Records from a data source:
━━━━━━━━

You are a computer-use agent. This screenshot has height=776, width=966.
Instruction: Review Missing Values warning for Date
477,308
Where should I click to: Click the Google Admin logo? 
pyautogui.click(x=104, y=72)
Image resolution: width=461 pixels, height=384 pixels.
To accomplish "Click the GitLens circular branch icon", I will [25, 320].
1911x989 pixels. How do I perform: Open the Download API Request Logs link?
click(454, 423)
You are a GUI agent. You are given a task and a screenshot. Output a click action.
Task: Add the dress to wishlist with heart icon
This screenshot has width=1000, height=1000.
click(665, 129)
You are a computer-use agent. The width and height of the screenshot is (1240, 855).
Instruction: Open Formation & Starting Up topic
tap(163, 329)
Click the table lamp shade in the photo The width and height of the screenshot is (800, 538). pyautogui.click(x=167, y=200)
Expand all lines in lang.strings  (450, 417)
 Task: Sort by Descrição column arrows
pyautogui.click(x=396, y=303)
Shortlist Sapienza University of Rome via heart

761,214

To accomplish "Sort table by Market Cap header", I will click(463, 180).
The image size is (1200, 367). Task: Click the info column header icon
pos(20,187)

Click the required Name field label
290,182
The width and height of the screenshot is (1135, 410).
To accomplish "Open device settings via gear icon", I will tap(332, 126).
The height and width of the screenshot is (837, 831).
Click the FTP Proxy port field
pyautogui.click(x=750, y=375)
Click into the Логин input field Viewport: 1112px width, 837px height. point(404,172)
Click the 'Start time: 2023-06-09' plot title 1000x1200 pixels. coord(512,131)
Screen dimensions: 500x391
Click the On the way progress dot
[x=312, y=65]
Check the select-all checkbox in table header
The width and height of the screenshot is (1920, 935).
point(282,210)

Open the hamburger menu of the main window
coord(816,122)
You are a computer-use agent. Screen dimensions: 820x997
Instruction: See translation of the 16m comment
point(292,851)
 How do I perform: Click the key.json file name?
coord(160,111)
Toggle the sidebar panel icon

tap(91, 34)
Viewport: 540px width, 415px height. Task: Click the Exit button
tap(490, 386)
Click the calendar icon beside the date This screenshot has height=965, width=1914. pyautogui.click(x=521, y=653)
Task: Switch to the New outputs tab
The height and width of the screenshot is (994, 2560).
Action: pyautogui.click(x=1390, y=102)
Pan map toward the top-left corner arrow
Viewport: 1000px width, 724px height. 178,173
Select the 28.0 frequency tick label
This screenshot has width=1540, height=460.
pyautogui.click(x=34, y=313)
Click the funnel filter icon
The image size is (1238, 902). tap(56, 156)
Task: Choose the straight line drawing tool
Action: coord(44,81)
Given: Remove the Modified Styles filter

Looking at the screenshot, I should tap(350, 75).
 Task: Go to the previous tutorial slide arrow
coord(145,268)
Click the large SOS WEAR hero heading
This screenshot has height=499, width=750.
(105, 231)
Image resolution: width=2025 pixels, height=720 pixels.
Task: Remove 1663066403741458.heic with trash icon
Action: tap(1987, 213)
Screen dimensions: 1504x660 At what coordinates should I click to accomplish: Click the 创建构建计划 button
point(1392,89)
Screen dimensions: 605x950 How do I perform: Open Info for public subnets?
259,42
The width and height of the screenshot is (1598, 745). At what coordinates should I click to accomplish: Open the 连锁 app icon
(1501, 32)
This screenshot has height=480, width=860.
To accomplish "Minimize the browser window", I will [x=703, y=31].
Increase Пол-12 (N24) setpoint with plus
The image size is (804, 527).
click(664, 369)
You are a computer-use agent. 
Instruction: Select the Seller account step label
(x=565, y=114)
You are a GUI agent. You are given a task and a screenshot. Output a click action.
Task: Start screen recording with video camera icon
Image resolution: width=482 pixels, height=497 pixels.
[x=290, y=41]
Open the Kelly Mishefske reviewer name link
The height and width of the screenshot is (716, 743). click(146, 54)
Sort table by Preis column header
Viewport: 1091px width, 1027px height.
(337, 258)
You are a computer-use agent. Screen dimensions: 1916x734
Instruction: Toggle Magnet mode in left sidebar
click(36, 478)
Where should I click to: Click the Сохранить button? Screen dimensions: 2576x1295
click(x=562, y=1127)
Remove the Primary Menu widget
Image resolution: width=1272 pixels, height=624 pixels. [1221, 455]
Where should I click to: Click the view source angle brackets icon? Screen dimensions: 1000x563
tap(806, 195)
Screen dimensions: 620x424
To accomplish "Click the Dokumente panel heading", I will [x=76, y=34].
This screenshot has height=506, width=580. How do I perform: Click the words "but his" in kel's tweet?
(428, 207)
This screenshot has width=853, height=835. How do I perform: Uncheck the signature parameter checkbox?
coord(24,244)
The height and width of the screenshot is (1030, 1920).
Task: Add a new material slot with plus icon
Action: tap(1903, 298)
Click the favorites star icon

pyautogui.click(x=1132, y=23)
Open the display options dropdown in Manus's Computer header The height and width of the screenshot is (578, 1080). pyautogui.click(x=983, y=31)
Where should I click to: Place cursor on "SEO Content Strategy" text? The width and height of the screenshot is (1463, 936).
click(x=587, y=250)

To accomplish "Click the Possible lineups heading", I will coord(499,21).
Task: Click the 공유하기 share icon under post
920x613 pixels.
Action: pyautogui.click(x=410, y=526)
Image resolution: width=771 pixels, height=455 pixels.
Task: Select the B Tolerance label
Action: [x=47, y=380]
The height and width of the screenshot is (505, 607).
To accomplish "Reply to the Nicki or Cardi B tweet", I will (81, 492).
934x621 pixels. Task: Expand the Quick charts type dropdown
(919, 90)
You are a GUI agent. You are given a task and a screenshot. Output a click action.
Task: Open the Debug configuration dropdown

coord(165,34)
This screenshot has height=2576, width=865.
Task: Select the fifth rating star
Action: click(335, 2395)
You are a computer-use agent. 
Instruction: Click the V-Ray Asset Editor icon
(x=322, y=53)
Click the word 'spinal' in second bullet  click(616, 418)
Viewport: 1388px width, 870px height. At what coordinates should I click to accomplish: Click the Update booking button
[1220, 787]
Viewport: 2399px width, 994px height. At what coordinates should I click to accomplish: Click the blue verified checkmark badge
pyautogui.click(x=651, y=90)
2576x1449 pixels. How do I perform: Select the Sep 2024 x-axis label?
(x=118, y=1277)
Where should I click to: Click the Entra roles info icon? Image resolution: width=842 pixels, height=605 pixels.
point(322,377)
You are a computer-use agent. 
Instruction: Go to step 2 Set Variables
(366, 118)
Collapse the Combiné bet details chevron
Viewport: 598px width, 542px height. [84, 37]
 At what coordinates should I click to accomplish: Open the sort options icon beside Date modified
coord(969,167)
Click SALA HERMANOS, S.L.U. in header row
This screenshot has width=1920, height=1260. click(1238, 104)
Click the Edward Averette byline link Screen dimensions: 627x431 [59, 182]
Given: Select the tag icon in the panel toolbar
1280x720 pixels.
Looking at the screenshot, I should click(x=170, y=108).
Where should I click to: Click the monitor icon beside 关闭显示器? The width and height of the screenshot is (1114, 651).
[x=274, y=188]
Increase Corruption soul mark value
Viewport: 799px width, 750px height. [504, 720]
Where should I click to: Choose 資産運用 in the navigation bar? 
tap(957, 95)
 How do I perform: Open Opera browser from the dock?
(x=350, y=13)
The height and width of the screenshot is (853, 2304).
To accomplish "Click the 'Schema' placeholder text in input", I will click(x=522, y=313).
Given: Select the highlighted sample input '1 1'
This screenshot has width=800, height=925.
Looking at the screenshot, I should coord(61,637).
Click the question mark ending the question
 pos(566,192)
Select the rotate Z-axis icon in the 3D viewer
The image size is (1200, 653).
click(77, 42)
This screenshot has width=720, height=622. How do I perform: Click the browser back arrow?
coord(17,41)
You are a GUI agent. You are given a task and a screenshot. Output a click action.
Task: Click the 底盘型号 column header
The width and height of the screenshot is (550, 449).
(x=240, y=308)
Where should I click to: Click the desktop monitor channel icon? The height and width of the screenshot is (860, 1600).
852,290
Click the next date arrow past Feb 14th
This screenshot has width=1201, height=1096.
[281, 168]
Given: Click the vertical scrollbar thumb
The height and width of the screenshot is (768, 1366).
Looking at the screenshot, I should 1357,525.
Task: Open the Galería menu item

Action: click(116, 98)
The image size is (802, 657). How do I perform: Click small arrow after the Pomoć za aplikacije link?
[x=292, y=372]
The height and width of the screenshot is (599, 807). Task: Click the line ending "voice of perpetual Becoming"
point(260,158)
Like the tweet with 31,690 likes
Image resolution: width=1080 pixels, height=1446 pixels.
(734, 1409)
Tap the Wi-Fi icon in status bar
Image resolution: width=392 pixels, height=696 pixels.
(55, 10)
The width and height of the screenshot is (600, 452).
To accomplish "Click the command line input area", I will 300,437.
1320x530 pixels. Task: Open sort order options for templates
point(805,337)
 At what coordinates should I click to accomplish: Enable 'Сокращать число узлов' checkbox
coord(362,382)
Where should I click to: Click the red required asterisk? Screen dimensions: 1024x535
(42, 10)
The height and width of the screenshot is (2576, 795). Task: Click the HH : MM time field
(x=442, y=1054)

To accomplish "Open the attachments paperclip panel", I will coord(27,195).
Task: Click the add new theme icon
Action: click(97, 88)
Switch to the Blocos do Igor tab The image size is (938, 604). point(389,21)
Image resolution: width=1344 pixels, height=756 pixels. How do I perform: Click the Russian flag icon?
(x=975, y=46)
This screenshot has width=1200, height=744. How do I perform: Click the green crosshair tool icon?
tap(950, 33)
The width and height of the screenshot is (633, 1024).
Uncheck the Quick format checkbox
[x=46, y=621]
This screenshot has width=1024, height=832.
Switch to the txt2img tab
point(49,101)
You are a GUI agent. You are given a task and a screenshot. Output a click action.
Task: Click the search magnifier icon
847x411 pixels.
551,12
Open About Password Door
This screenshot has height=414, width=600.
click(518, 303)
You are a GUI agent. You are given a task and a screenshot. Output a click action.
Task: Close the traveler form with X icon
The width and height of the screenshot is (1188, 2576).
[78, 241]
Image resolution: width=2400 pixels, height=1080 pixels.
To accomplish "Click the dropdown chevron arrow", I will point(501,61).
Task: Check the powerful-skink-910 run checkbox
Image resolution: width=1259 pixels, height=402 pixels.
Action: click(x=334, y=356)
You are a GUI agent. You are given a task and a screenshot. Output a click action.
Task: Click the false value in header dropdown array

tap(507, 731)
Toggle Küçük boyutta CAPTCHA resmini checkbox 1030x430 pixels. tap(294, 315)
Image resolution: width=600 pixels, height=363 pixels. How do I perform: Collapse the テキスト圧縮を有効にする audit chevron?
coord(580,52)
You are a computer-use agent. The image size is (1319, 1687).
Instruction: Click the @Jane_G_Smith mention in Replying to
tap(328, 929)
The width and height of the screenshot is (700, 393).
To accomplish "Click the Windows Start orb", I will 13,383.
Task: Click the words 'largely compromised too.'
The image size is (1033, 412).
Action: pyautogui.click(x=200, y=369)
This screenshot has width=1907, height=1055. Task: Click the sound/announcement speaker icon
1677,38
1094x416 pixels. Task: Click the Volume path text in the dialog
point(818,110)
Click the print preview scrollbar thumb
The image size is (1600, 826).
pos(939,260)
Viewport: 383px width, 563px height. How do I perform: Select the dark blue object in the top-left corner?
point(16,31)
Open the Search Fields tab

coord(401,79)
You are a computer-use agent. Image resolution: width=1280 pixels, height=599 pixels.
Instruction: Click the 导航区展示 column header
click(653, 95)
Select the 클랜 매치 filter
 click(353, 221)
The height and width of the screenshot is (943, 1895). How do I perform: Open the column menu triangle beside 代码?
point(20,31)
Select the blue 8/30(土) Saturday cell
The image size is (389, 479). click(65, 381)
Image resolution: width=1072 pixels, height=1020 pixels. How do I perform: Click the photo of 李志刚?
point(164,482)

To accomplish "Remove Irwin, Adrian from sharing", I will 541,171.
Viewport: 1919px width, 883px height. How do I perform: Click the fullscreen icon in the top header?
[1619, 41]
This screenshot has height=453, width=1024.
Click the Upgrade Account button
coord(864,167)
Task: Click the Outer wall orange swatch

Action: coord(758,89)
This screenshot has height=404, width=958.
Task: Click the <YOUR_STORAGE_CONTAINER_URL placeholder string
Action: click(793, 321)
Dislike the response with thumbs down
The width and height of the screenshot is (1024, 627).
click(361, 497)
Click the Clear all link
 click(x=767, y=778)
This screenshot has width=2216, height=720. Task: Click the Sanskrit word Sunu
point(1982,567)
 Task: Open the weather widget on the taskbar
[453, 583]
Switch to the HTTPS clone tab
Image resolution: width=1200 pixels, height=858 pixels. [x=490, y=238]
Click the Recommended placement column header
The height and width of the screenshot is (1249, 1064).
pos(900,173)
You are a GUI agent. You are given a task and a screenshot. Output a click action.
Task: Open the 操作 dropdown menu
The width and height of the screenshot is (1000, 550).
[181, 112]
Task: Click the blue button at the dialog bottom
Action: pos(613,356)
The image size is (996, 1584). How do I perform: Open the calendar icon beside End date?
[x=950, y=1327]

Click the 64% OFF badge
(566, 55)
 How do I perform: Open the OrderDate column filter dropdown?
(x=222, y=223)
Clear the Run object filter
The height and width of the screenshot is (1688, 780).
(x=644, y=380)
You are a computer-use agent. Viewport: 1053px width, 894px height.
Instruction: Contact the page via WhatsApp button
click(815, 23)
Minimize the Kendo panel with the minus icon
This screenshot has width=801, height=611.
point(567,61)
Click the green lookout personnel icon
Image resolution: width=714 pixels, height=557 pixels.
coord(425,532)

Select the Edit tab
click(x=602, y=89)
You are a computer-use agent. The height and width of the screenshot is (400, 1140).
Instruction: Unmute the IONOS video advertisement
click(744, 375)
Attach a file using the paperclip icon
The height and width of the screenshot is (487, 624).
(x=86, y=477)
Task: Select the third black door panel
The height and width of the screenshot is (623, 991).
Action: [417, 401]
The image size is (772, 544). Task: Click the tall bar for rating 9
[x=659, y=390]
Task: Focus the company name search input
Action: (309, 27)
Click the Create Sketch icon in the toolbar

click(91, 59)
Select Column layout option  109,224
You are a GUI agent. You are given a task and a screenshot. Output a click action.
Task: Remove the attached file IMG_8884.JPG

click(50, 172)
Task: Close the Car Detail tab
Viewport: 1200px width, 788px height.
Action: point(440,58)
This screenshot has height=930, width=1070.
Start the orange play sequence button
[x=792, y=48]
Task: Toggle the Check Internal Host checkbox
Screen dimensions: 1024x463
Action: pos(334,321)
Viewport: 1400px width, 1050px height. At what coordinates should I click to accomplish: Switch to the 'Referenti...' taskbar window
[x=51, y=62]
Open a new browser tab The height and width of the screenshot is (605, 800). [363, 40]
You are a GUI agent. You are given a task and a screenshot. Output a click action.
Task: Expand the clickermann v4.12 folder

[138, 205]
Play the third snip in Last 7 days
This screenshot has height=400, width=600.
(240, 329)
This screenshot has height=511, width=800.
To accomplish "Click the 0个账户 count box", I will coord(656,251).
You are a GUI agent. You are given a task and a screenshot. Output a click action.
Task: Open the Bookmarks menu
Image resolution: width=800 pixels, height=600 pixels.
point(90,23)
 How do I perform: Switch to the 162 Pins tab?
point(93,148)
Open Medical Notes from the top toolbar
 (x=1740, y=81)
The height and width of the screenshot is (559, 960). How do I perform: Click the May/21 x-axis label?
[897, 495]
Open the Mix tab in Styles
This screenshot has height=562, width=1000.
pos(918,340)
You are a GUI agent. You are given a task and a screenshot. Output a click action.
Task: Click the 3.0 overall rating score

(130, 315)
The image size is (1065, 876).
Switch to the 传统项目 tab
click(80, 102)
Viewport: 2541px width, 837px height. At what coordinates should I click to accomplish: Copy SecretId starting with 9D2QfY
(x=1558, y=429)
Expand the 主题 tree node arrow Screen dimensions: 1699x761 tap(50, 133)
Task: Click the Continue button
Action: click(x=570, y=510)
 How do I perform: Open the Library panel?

━━━━━━━━

PROBLEM REQUIREMENTS:
Every line from the data above that contains "Close" must appear in the answer.

OUTPUT FOR THIS EXERCISE:
Task: Close the traveler form with X icon
Task: Close the Car Detail tab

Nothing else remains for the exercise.